:: WORK REQUEST 1 ::
From the film article, list every character name given in the plot section, leaving out actor names.
:: WORK REQUEST 2 ::
Extract the passage of the film article between "Mazdoor (English: Worker)" and "retirement from acting.", inclusive.

:: EXCERPTED PASSAGE ::
>>>

Mazdoor (English: Worker) is a 1983 Hindi film. Produced by B. R. Chopra it is directed by his son Ravi Chopra. The film stars Dilip Kumar, Nanda, Raj Babbar, Suresh Oberoi,  Rati Agnihotri, Padmini Kolhapure, Iftekhar, Madan Puri and Johnny Walker. The music of the film is by R. D. Burman. This was veteran actress Nanda's final appearance before her retirement from acting.

Plot 
The son of Mr. Sinha (Suresh Oberoi) changes everything in order to maximize profits. This brings him into conflict with his employees including Dinanath Saxena. When Dinanath openly confronts Hiralal in a public meeting, Hiralal wants him to tender a written apology, but Dinanath instead resigns and decides to open his very own mill with the help of a struggling Engineer, Ashok Mathur. They do eventually succeed, go into production, hire employees, and soon earn a good reputation. Dinanath gets his daughter, Meena, married to Ashok, who becomes a ghar jamai, much to the chagrin of Smita, the daughter of multi-millionaire Kundanlal Batra, who had expected Ashok to marry her. She soon concocts a scheme to bring discord in the Mathur family, and also ensure Ashok's ruin.

<<<

:: DATA ::
>>>

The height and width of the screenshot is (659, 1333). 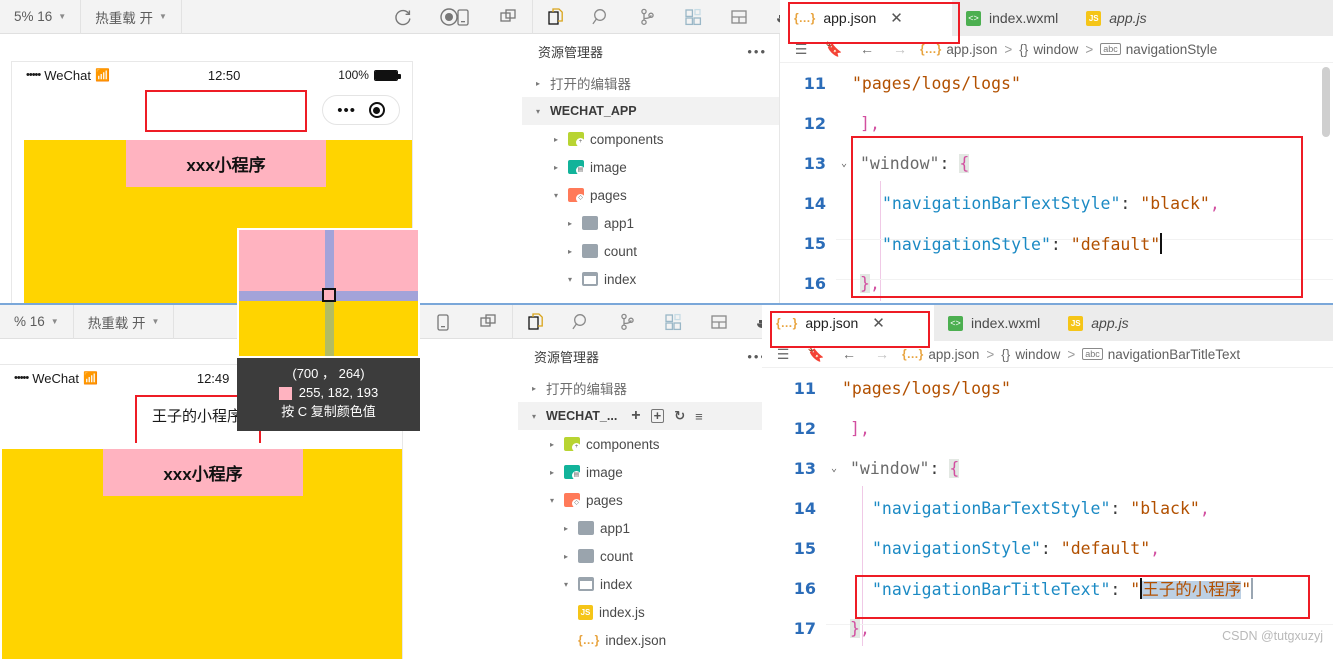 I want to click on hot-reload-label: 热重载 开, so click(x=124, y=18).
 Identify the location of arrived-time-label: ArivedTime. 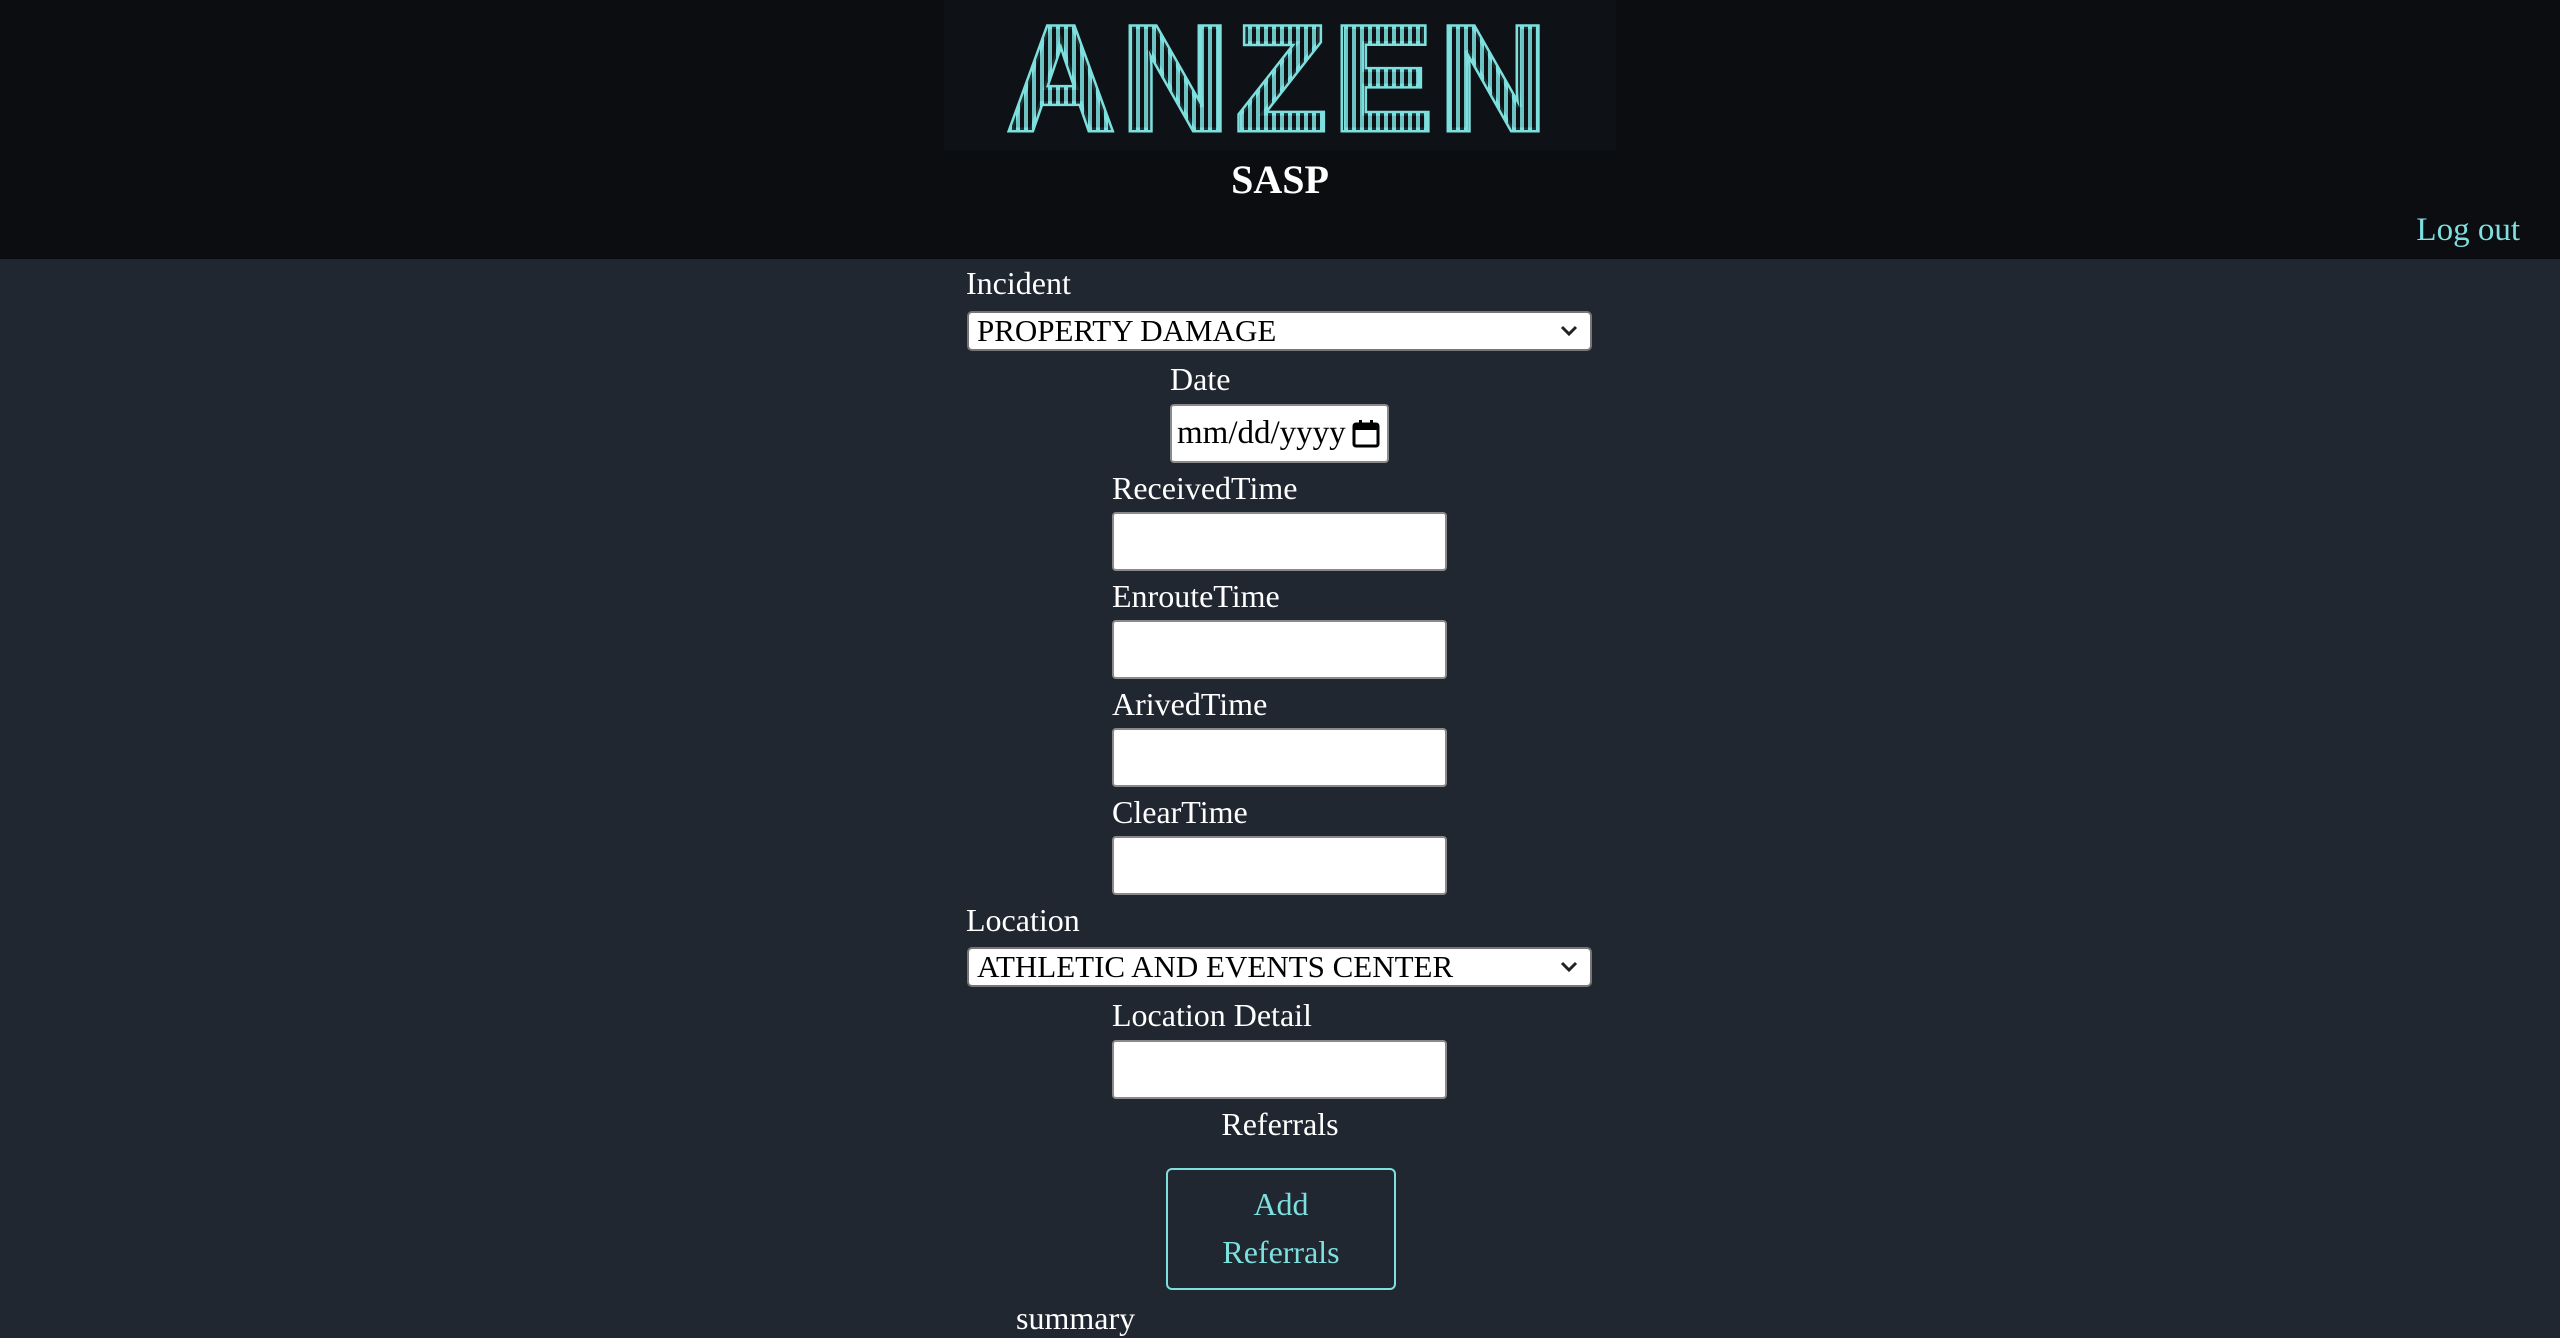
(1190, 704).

<<<

:: EXERCISE OUTPUT 1 ::
Mr. Sinha, Dinanath Saxena, Hiralal, Ashok Mathur, Meena, Smita, Kundanlal Batra

:: EXERCISE OUTPUT 2 ::
Mazdoor (English: Worker) is a 1983 Hindi film. Produced by B. R. Chopra it is directed by his son Ravi Chopra. The film stars Dilip Kumar, Nanda, Raj Babbar, Suresh Oberoi,  Rati Agnihotri, Padmini Kolhapure, Iftekhar, Madan Puri and Johnny Walker. The music of the film is by R. D. Burman. This was veteran actress Nanda's final appearance before her retirement from acting.